Avoid frames like the plague ("you'll thank me later").  Menus should appear on all pages, all the time.  The best way to do that is via server-side includes via SHTML, PHP, ASP, etc.


If you are really stuck on frames, this will help you get stated (especially note the "Navigation frame" portion):
http://www.w3schools.com/html/html_frames.asp

Note the "HTML Links - The name Attribute" section here too (allows you to navigate up and down a single page):
http://www.w3schools.com/html/html_links.asp


----------



## Solaris17 (Jan 14, 2011)

FordGT90Concept said:


> Avoid frames like the plague ("you'll thank me later").  Menus should appear on all pages, all the time.  The best way to do that is via server-side includes via SHTML, PHP, ASP, etc.
> 
> 
> If you are really stuck on frames, this will help you get stated (especially note the "Navigation frame" portion):
> ...



I already have a manu that spans all pages. This menu is special and serves a specific purpose and doesnt belong on other pages.

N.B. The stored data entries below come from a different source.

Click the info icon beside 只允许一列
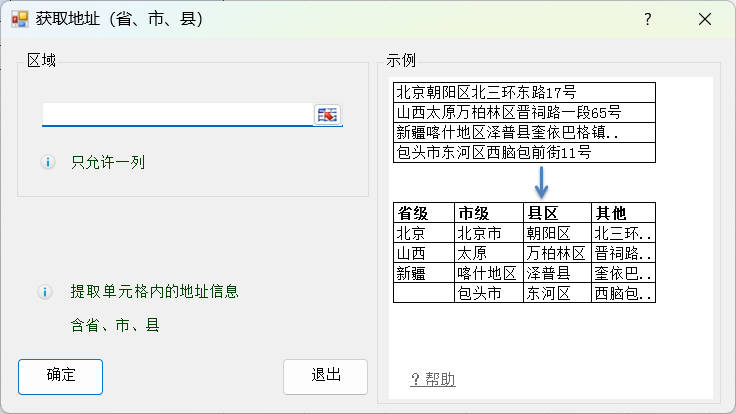Viewport: 736px width, 414px height. pyautogui.click(x=47, y=162)
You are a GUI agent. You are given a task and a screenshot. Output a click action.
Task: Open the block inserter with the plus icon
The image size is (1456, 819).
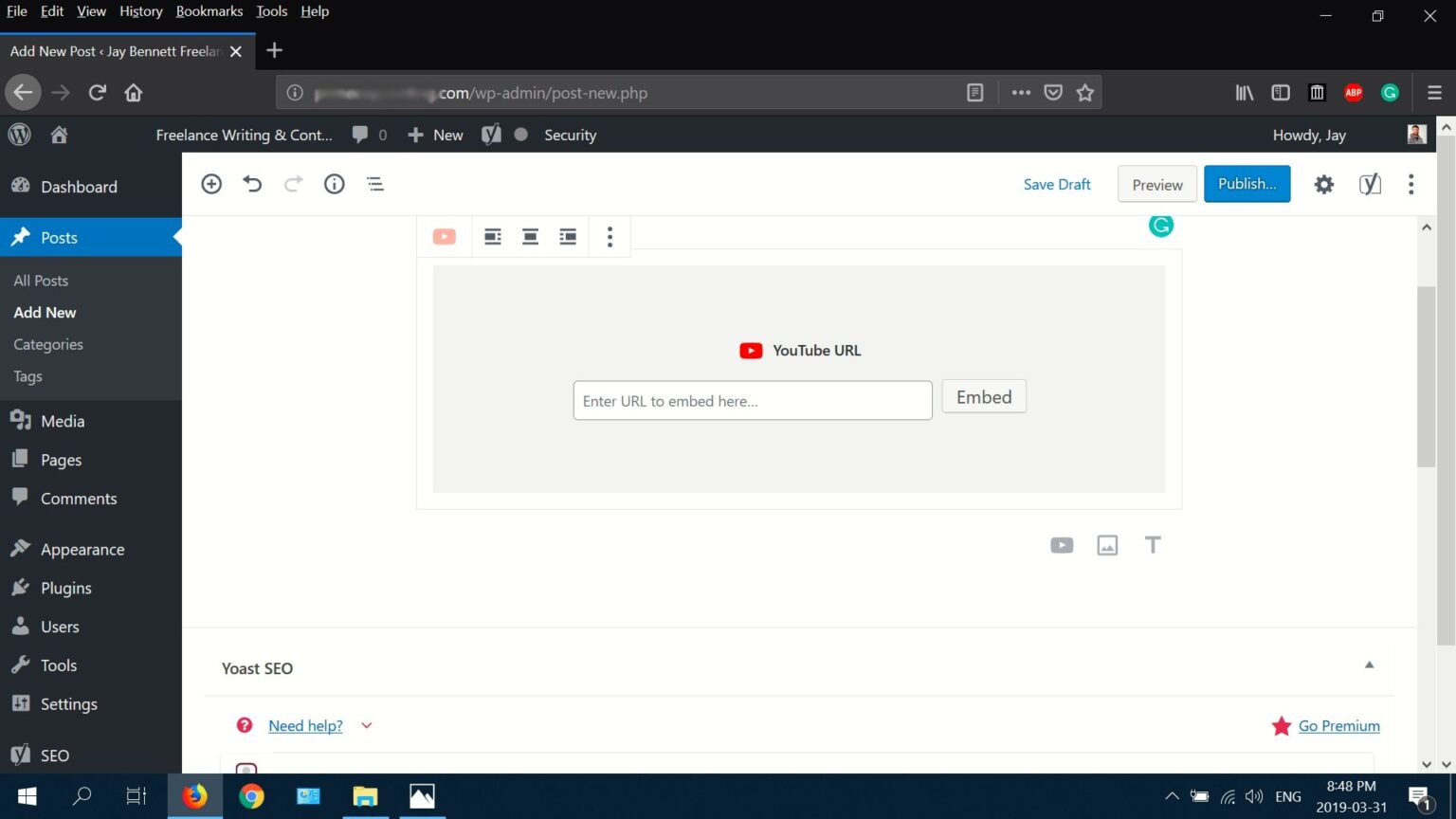pos(211,184)
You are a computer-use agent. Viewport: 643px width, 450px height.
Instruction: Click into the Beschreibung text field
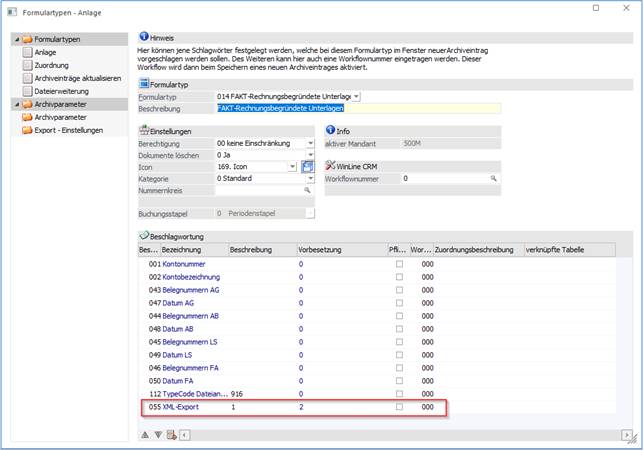click(x=290, y=108)
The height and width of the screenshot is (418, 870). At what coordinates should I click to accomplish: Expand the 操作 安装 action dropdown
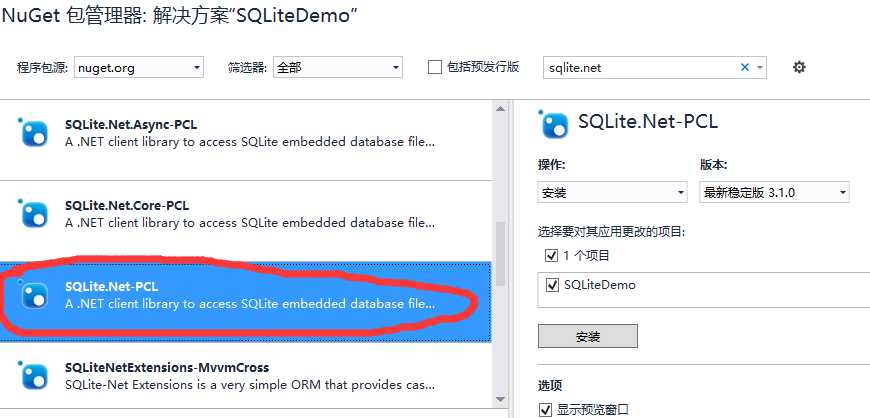[x=612, y=192]
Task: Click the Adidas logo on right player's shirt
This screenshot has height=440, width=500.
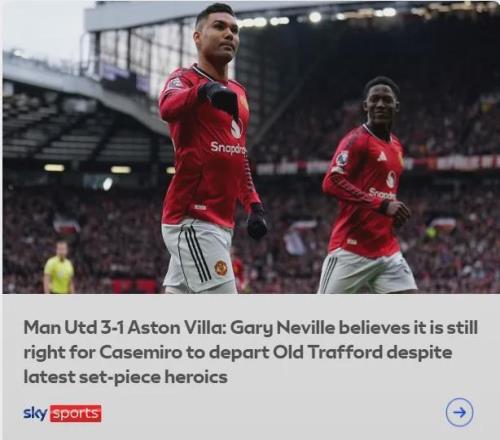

I know all about frames and security risks if thats what your referring too. however I have a specific way I need to handle this and frames seems like its it.


----------



## Solaris17 (Jan 14, 2011)

temp02 said:


> IFrames is the only thing I recall now, use one for the "contents" and the "main page" stays with the menu. The links should be JS and change the location of the IFrame.
> 
> *EDIT:* here you go, example:
> 
> ...



This works. but it gets rid of the menu.

Take this post for example. what you are reading is currently in white (site) the first box (your quote) the original wrapper. the code box (displayed as a box inside the quote) is what I want the outputs of the menu (your quote) to go to.


----------



## temp02 (Jan 14, 2011)

You mean the menu on top the bottom side of the contents?
Simple, add another row to the table and cut the menu stuff to the last row.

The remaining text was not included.